Dyck, Rand. 2011. Canadian Politics: Critical Approaches. 6th ed. Toronto: Nelson Education.
Elections Canada. 2011. “Official Voting Results: Forty-First General Election 2011, Table 8: Number of valid votes by political affiliation.” http://www.elections.ca/scripts/ovr2011/default.html (Accessed May 21, 2012).

Elections Canada. 2012. “Voter Turnout at Federal Elections and Referendums.” http://www.elections.ca/content.aspx?section=ele&dir=turn&document=index&lang=e (Accessed May 21, 2012).

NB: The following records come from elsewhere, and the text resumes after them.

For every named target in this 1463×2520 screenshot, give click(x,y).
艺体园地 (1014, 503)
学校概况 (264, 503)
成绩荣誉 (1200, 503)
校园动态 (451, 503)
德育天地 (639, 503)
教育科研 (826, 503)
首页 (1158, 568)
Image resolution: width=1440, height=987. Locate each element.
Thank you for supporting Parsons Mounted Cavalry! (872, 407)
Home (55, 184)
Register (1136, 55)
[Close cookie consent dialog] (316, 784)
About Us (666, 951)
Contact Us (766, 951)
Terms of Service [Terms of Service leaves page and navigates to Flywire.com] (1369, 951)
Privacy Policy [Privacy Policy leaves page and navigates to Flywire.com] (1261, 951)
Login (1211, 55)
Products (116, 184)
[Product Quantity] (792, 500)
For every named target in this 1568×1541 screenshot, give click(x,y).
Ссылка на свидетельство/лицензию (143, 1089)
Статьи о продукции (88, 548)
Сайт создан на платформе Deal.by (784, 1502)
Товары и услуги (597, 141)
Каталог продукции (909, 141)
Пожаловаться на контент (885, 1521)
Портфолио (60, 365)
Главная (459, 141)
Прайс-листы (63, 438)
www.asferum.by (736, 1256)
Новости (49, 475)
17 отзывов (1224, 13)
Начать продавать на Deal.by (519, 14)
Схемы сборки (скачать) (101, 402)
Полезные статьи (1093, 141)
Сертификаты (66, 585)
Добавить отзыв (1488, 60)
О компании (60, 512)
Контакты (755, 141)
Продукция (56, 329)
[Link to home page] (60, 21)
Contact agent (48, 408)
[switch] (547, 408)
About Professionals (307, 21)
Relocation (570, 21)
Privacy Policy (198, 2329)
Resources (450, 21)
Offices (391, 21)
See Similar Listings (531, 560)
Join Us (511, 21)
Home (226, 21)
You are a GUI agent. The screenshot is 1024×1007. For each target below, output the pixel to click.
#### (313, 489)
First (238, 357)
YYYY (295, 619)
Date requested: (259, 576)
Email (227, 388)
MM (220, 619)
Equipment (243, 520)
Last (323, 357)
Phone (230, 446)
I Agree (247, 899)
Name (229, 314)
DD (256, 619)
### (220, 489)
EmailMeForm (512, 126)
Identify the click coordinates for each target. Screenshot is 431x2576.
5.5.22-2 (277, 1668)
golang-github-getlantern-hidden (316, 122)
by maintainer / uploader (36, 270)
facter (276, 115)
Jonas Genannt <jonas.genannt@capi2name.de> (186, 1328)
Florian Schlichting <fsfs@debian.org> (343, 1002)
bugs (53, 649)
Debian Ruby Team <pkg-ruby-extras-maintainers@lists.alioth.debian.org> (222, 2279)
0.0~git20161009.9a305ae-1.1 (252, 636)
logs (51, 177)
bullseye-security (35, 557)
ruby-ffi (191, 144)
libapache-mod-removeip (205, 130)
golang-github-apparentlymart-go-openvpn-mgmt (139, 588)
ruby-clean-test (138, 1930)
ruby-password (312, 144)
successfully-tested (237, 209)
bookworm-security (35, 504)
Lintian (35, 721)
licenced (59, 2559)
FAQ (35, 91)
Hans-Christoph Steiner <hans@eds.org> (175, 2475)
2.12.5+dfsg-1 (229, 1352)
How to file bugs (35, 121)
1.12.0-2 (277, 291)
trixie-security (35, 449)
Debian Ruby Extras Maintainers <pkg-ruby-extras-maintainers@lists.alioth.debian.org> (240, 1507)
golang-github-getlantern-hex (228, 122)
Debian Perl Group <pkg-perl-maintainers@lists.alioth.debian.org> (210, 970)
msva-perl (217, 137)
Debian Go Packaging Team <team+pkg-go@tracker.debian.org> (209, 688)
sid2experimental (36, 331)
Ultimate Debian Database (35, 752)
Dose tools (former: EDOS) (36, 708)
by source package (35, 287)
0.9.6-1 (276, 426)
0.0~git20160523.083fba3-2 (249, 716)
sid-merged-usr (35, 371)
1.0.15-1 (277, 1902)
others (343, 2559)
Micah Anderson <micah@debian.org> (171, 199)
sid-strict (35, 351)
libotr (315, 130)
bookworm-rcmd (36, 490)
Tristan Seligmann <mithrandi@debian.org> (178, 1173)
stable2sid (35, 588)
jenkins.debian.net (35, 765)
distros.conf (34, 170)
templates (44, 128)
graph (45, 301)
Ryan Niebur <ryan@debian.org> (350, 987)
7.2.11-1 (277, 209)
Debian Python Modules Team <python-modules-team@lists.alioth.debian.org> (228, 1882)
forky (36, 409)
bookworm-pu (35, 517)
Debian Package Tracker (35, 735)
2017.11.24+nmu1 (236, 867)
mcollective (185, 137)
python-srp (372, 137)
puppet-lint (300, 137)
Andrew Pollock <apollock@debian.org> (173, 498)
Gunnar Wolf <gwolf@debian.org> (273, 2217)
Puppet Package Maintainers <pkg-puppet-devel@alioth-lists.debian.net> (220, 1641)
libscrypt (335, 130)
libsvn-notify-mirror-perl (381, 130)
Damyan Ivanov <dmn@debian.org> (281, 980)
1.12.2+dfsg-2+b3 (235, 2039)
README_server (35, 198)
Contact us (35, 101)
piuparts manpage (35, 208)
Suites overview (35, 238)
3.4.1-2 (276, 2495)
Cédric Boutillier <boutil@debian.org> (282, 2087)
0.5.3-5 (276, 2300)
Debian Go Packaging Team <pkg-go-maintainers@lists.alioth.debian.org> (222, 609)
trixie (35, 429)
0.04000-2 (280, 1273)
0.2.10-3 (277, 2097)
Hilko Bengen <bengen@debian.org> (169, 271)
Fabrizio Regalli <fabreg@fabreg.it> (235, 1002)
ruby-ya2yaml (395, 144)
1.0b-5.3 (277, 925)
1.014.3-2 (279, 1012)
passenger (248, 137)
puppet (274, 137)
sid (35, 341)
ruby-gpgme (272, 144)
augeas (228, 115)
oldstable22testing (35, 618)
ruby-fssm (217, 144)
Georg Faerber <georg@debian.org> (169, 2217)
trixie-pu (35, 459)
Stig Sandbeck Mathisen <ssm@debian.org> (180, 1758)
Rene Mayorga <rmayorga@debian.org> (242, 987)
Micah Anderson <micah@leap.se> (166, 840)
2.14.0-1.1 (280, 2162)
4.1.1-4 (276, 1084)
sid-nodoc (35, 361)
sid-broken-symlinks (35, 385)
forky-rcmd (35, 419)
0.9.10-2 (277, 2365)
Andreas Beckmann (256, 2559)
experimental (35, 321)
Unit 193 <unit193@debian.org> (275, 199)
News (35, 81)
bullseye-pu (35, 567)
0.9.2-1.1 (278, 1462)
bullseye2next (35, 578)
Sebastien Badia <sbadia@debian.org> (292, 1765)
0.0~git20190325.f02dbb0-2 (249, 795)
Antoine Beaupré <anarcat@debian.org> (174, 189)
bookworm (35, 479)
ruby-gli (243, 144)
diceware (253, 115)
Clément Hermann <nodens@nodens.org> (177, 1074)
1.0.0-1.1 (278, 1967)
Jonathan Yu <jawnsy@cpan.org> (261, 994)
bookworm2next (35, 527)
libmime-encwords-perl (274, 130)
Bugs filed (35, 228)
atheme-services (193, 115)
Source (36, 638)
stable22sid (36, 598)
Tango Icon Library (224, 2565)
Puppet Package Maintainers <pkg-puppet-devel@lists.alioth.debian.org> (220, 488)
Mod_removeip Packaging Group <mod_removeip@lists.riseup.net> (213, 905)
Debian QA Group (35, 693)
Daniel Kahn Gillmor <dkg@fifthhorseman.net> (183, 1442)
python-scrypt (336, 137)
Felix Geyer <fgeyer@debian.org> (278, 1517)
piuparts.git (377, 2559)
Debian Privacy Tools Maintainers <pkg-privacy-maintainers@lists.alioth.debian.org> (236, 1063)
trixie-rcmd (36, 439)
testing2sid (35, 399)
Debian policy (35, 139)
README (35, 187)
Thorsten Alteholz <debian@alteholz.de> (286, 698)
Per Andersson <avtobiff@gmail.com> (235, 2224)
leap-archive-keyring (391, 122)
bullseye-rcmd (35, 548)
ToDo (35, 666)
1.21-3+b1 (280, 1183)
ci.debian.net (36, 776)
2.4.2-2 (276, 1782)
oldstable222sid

Hurley, Mary C. 2000. “Aboriginal Title: The Supreme Court of Canada Decision in Delgamuukw v. British Columbia (BP459e).” http://www.parl.gc.ca/Content/LOP/ResearchPublications/bp459-e.htm (Accessed May 22, 2012).

Russell, Peter H. [2006] 2009. “Constitutional Politics: In A New Era Canada Returns to Old Methods” in Russell, Peter H. et al, eds. Essential Readings in Canadian Government and Politics. Toronto: Emond Montgomery Publications.